A source said: “As soon as Moscow got any whiff of possible British presence on the base, they would have immediately ordered a strike.”
The attack on the base, one of Putin’s furthest forays west in the three-week-old war, lays bare the risks facing British recruits if they travel into the war zone, particularly if they fail to exercise caution with their electronic devices.
There is also concern that the burgeoning volunteer force that responded to the call to arms of Volodymyr Zelensky, the president of Ukraine, has been easily infiltrated by Russian spies.
“There was potentially a mole placed in the unit (on the Yavoriv base) who was seen running from the camp around 30 minutes before the attack, with a laptop and kit,” a source said.

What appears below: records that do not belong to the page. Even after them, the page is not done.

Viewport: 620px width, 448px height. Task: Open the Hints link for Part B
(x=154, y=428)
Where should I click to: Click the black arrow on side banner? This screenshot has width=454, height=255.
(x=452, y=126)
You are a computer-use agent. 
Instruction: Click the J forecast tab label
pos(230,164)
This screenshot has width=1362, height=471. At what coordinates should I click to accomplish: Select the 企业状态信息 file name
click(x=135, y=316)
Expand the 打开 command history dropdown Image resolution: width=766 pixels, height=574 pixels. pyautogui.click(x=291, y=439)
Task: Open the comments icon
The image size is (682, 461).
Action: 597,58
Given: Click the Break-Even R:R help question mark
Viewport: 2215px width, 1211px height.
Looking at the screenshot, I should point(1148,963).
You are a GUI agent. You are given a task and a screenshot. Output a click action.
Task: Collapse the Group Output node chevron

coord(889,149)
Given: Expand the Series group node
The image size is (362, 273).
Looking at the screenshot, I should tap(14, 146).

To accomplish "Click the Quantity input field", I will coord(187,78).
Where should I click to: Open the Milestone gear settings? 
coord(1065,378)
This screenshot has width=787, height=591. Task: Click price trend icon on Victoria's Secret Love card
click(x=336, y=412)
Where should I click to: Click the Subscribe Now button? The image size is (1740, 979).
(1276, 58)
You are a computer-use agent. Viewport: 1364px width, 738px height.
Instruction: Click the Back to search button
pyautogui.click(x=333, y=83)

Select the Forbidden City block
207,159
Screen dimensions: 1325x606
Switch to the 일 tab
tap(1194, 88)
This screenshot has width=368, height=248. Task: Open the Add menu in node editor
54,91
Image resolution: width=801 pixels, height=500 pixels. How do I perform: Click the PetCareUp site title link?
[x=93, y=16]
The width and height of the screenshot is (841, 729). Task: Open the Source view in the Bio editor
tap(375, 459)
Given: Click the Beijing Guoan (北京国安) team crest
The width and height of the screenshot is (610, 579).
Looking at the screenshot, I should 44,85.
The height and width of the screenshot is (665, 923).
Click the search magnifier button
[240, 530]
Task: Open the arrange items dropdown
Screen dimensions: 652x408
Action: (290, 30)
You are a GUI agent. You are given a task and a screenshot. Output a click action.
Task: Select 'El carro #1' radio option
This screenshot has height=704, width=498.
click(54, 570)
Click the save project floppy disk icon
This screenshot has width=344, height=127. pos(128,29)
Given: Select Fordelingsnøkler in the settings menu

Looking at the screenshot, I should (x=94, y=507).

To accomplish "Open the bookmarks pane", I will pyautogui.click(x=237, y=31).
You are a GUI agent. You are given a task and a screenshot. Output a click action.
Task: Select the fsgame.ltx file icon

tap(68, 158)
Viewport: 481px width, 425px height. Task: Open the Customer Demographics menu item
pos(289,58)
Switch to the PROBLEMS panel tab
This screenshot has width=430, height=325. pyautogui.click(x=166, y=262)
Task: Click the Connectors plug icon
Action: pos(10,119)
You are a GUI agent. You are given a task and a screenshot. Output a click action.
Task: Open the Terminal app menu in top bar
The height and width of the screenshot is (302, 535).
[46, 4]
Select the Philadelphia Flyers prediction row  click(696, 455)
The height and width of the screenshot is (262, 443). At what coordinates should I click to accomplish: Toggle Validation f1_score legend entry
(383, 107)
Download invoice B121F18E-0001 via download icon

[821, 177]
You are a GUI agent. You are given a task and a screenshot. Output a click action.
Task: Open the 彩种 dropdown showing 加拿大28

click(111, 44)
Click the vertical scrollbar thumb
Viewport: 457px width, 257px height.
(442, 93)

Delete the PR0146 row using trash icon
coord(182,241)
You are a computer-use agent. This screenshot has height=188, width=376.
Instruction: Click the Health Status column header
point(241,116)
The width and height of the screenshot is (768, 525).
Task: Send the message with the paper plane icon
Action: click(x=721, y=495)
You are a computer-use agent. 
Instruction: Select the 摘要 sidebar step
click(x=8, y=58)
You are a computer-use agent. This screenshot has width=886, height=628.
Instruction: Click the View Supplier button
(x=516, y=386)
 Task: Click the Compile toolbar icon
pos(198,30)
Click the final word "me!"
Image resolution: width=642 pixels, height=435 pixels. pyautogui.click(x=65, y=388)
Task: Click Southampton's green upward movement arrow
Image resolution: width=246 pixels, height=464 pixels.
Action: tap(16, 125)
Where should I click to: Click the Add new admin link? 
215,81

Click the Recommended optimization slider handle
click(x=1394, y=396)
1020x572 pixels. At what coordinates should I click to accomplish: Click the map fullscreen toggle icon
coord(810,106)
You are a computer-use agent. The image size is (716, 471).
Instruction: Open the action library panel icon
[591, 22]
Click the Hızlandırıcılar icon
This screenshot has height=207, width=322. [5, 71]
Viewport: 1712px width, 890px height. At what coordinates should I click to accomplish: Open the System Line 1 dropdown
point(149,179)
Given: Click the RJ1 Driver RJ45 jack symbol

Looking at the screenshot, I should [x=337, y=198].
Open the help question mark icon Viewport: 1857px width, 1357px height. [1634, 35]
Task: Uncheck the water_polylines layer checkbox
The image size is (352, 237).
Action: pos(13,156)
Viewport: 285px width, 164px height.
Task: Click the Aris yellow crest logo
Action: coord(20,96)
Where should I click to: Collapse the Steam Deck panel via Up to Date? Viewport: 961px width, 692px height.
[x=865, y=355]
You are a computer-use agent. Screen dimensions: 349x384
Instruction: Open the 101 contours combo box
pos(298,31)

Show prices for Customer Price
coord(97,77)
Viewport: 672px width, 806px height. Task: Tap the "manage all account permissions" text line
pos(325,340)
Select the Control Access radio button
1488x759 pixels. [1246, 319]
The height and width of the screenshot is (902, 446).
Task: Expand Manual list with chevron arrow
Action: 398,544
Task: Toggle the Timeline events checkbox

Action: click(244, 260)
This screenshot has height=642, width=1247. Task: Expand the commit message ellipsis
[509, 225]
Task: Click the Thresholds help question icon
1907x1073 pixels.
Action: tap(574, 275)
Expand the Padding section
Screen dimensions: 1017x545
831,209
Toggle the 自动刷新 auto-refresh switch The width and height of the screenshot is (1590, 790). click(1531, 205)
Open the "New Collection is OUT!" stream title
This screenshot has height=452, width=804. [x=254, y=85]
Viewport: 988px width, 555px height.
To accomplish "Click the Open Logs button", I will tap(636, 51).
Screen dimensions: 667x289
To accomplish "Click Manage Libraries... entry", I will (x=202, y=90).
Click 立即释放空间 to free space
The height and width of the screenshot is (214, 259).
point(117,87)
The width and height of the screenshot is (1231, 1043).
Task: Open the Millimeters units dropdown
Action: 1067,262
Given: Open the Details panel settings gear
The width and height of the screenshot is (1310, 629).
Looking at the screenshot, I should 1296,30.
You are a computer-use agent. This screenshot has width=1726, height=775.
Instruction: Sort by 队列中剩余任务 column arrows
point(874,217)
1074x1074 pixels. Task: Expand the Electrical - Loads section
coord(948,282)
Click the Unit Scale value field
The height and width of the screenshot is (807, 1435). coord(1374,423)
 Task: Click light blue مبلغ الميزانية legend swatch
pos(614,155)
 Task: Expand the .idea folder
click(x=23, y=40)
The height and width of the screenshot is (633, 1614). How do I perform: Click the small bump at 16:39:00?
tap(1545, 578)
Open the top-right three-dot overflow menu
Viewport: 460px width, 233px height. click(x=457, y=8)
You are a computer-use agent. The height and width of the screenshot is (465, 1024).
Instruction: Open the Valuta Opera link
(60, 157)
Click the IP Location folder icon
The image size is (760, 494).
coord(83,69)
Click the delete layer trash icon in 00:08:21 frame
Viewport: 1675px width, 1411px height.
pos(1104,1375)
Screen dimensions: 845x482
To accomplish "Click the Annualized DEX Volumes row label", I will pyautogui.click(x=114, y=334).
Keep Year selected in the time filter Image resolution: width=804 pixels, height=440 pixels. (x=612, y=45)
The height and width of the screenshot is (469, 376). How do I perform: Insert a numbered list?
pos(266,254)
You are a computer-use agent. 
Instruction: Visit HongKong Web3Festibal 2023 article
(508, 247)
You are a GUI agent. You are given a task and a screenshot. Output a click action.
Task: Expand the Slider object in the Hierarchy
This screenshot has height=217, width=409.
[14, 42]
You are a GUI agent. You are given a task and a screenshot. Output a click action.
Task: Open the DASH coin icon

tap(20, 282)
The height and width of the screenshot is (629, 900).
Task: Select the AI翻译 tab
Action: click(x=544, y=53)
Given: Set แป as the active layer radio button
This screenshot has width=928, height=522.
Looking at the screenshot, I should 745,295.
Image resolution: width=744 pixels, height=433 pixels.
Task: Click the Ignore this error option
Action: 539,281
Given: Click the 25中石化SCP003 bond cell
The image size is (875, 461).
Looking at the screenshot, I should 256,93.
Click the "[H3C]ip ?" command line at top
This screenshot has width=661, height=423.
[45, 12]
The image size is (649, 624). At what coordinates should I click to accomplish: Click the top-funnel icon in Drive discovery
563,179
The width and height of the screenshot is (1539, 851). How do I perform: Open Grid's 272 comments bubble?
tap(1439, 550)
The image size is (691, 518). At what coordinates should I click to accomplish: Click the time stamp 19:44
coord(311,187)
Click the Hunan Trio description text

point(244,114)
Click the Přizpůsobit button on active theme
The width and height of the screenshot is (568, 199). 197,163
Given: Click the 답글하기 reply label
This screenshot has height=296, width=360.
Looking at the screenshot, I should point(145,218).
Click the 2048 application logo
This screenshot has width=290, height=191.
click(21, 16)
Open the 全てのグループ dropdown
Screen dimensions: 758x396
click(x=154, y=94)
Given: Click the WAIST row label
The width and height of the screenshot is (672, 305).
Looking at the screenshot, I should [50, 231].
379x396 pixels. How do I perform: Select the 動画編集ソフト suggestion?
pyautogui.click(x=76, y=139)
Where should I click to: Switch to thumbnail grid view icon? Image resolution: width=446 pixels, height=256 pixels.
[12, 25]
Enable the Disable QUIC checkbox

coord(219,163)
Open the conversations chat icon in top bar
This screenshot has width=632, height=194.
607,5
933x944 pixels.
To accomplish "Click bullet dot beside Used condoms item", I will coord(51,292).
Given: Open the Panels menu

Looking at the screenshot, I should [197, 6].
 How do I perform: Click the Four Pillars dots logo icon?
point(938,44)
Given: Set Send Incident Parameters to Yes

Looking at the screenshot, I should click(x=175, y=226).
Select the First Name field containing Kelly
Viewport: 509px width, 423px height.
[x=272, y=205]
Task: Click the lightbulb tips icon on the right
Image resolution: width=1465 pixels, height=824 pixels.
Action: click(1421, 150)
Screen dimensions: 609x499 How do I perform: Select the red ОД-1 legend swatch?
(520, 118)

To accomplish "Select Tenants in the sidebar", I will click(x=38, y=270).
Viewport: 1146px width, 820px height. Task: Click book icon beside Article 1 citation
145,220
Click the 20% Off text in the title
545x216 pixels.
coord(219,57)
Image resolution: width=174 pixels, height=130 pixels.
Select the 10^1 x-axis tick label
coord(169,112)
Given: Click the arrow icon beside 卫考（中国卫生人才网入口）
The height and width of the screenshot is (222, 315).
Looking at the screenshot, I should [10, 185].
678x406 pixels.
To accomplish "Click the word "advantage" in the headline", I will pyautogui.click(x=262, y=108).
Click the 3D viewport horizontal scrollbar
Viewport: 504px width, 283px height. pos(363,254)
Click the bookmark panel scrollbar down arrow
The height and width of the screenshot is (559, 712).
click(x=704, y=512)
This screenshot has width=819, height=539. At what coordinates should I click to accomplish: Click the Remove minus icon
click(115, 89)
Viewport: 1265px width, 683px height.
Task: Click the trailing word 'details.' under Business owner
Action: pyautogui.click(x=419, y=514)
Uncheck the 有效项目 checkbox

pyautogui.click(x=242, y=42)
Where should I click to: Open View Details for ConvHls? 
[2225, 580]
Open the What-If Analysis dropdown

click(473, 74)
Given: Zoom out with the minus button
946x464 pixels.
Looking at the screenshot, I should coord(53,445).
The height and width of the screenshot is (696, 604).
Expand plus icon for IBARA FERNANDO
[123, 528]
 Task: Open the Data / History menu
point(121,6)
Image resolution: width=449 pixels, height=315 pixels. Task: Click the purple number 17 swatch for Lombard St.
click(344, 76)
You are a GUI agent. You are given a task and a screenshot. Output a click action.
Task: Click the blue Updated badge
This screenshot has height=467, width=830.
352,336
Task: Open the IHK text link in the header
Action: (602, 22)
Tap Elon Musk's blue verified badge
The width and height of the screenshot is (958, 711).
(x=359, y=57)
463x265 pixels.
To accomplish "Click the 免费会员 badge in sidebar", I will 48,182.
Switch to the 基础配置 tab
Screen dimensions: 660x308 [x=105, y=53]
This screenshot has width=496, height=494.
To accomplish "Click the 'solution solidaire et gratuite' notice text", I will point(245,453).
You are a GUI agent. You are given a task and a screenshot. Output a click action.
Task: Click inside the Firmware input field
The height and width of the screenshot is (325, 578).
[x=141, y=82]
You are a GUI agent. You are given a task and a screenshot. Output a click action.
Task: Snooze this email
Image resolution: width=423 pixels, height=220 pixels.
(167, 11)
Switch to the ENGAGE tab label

British volunteers who, by a stroke of fortune, left the base just hours before the attack told the Telegraph earlier this week that they were alarmed at the chaotic nature of the operation to prepare foreign recruits.
Carl Walsh, from the Rhondda Valley in Wales and Ollie Funnell, from Eastbourne, East Sussex, claimed they received assurances in advance from Ukrainian officials that they could join the international brigade as medics.
However, the men arrived at the base to be told they would instead be sent to fight in the battle of Kyiv after just 48 hours of training – even if they did not have a military background.